*Исходный текст:*

:::::

Жить без веры – уклоняться от истины. «Верой жива», буквально-то, только ложь, а истина не погибнет и без веры.
Вера требует верить и в то, во что, может быть, нам очень неохота верить. Это заложено в самой идее веры – безусловного повиновения. Что ж, «любишь кататься – люби и саночки возить»; вера даёт «кататься», удовлетворяя главную потребность – ориентира и стимула. Истина может нам совсем не понравиться, оказаться совсем не в наших интересах. Но стремиться к этому, возможно и горькому, знанию требует от нас сам интерес – любовь к истине. К тому же никакое наше желание, кажется, и неосуществимо на счёт истины, разумнее всего ориентироваться по ней, – истина, выходит, нам всё-таки всего полезней.
Сомнение предполагает независимость объективного, то, что оно может и не укладываться в нашу веру; но идея независимости объективного, как и само сомнение – крамольна, ибо это отрицание сверхъестественного. Бог сверхъестествен, значит, всемогущ – для него неподатливого в мире нет. А значит, нет неподатливого объективного и для нас (ведь вера – это вера в то, что мы с Богом находимся в определённых «личных» отношениях, можем воздействовать и на него, действовать через него...). Тут уж места сомнениям не остаётся: «во что веришь, то и есть». Это знание – великое таинство...
Итак, сомнение – грех. Но коль скоро и верующему оно является против воли и «гложет» его веру, оно, ненавистное – «червь».
Сомнение предполагает объективность, иначе во имя чего мы стали бы сомневаться? Куда комфортней пребывать в уверенности, что истинно как раз то, что нам желанно или полезно. Но существующее, – можно так определить его, – это то, во что веришь поневоле. Что выдерживает сомнения. Вообще, сомнение и есть сама идея объективного, которое всегда остаётся выше наших мнений о нём; сомнение – это «вера в истину» и есть, в жертву которой пошёл религиозный комфорт.

:::::

*Задачи для решения:*
1/ Как в рассуждении о вере и сомнении определяется существующее?
2/ Продолжите рассуждение о вере и сомнении, начав сразу после его последней фразы.

*Исходные данные:*
:::::

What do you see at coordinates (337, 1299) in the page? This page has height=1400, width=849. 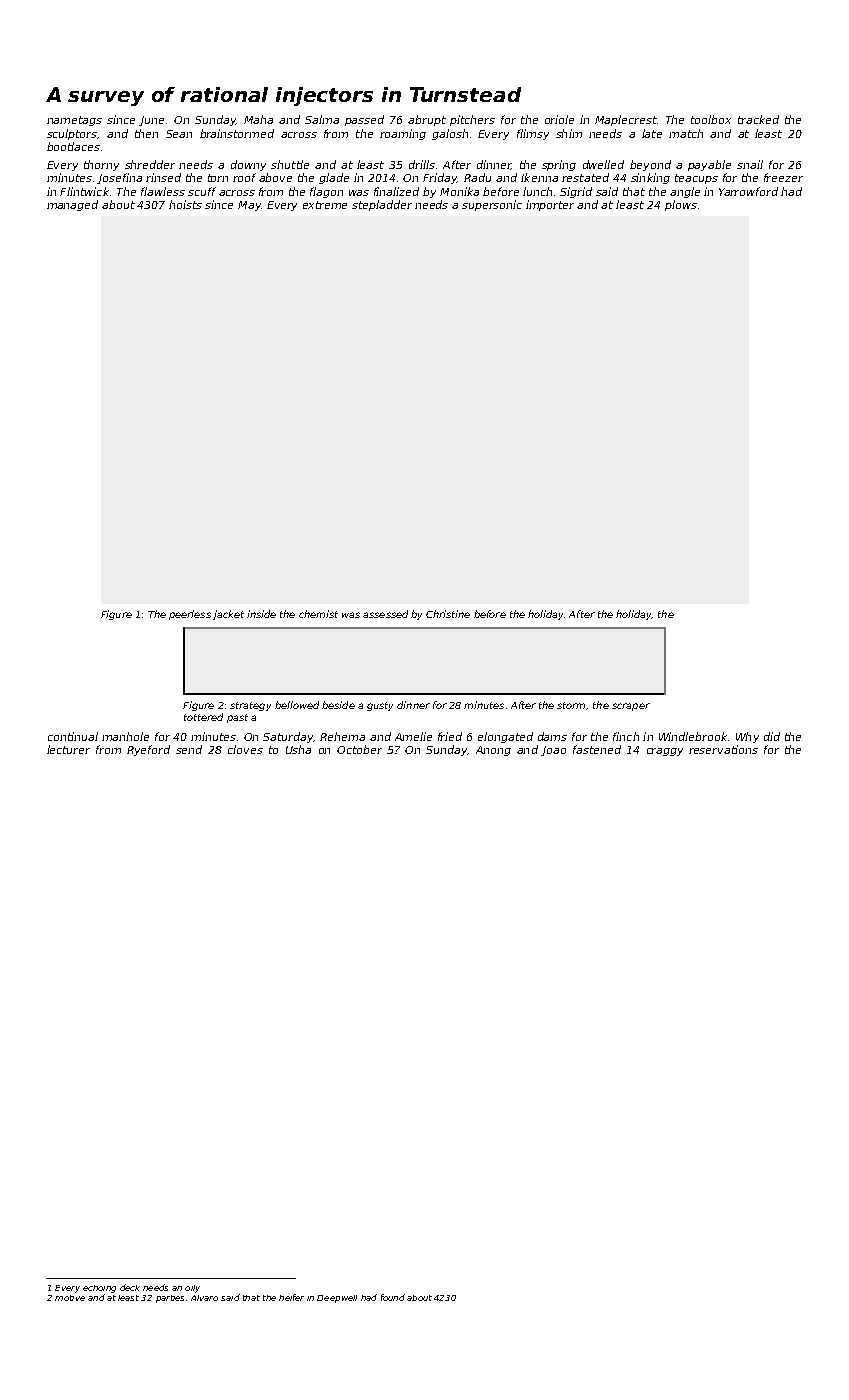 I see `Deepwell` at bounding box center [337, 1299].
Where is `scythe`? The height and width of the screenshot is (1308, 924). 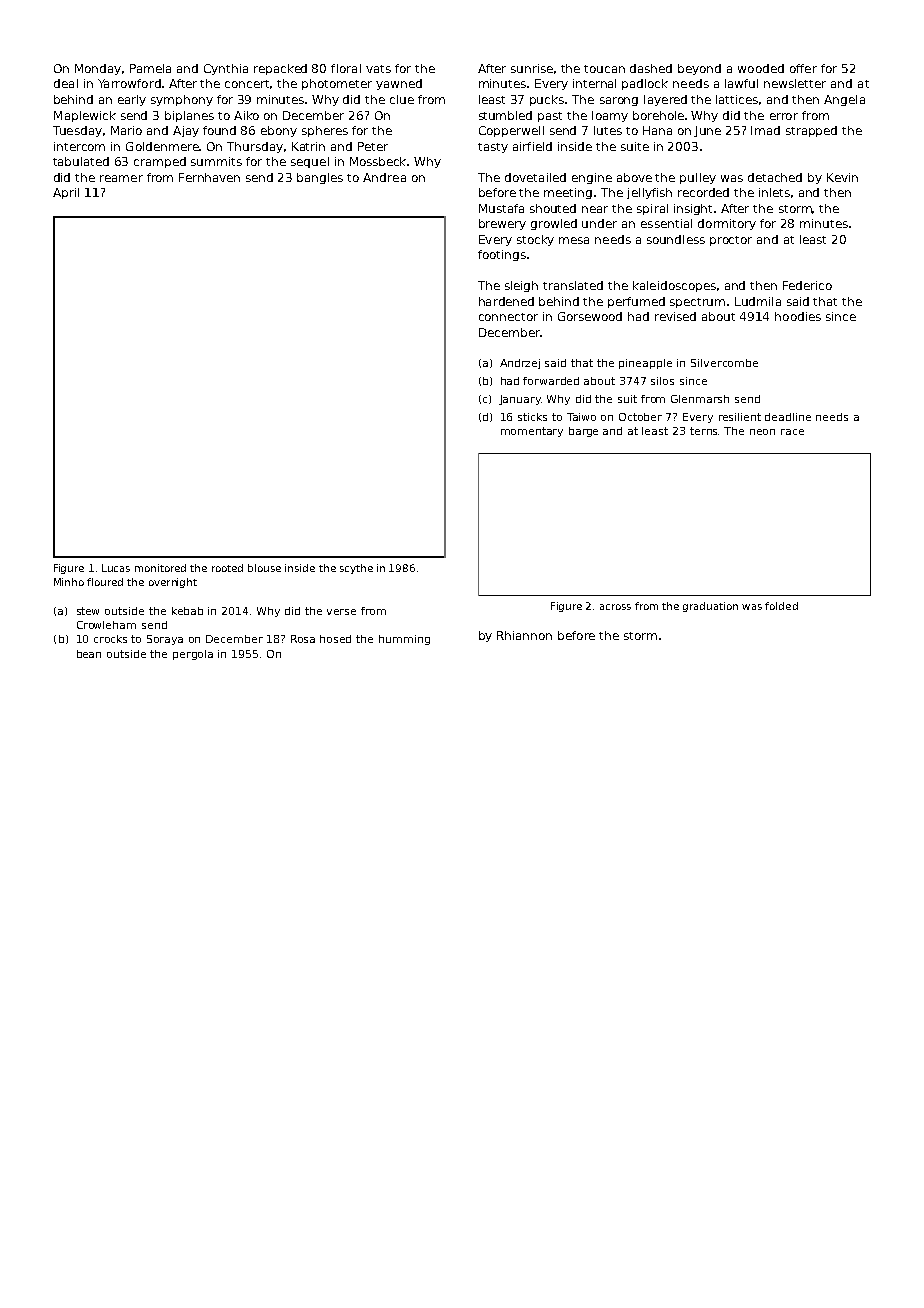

:::::

*Итоговые ответы:*
1/ Существующее — это то, во что веришь поневоле и что выдерживает сомнения.

2/
Верит разум лишь тому, что есть (объективному); поскольку объективное полностью ему никогда не дано, его благочестие требует сомневаться. Сомнение – знание об абсолюте истины, как о тайне.
Сомнение – совесть разума, а в общем и то же, что сама совесть: подозрение об истине, которая вправе нам ох как не понравиться...
Разум для святой веры – разделивший истинное и священное, знание и полагание – порча, «моль и ржа», но побивающие уже не земное, а духовное богатство, стяжаемое на небесах; по- настоящему святой была именно простота, состояние доразумное. Вера – цельность, а разбитое уже вместе не сложишь.
Капли разума хватает на религиозный раскол (если чьё-то властолюбие пожелает раскола, оно прибегает к каким-нибудь разумным аргументам, оружию непреоборимому); а полное торжество разума – полный атеизм. Разум, «познание добра и зла» – и есть яблоко раздора в вере.
Говорилось уже, что духовное богатство – веру – следует только хранить. Что и от чего охраняют консерваторы? Святыни, монолитность сакральной силы, от разъедающего воздействия разума.
Можно сказать определённо, что веры, в изначальном смысле этого слова, для разума вообще не существует (её заменили предположение, допущение, может быть, надежда); та древняя вера именно немыслима, ведь «не знаю» никак не может по желанию, пусть самому доброму и поддержанному всеми авторитетами, превратиться в «да» или «нет».
Разум – не раскольник, не инакомыслящий; но просто мыслить, безо всяких поползновений на власть над душами – уже значит позволить себе сомневаться во всём, «разувериться».
Даже обнаруживая «во многой мудрости» – «много печали», мудрый от своей мудрости на этом основании не откажется. Можно ли сберечь душевный покой тем, чтобы не задумываться? И чего стоят ценности, ради сохранности которых нам предлагается отречься от дара, составляющего отличительный признак человека?
...Позиция веры – такой, как ни странно это прозвучит, «эмпиризм». В любых человеческих суждениях можно сомневаться, ничего наперёд разум знать не может – всё ведь в руках божьих, – так что достоверна лишь эмпирика, уже свершившиеся факты. Впрочем, есть мнение, что Богу под силу изменить и их!
...И чистой воды прагматизм. Отказаться от разума в пользу веры – это и есть полная готовность мерить истину не объективностью, а пользой.
Кроме того, устраняя объективность, вера, если хочет быть логичной, предполагает солипсизм.
Позиция разума – эмпиризм? – Можно сказать – да, эмпиризм; а можно сказать – отнюдь нет. Неподатливость факта – это наша ощупь самой истины. Надо только учесть, что неподатливостью факта обладает и логика.
Прагматизм? – Скорее нет. Полезность – критерий по-своему объективный, но объективность принципиально не вписывается в полезность; как не вписывается она, скажем, в уже известное. Позиция разума – сознание превосходства объективного над желаемым, известным, полезным...
Кроме того, разум как объективность – означает преодоление солипсизма, теоретического и нравственного.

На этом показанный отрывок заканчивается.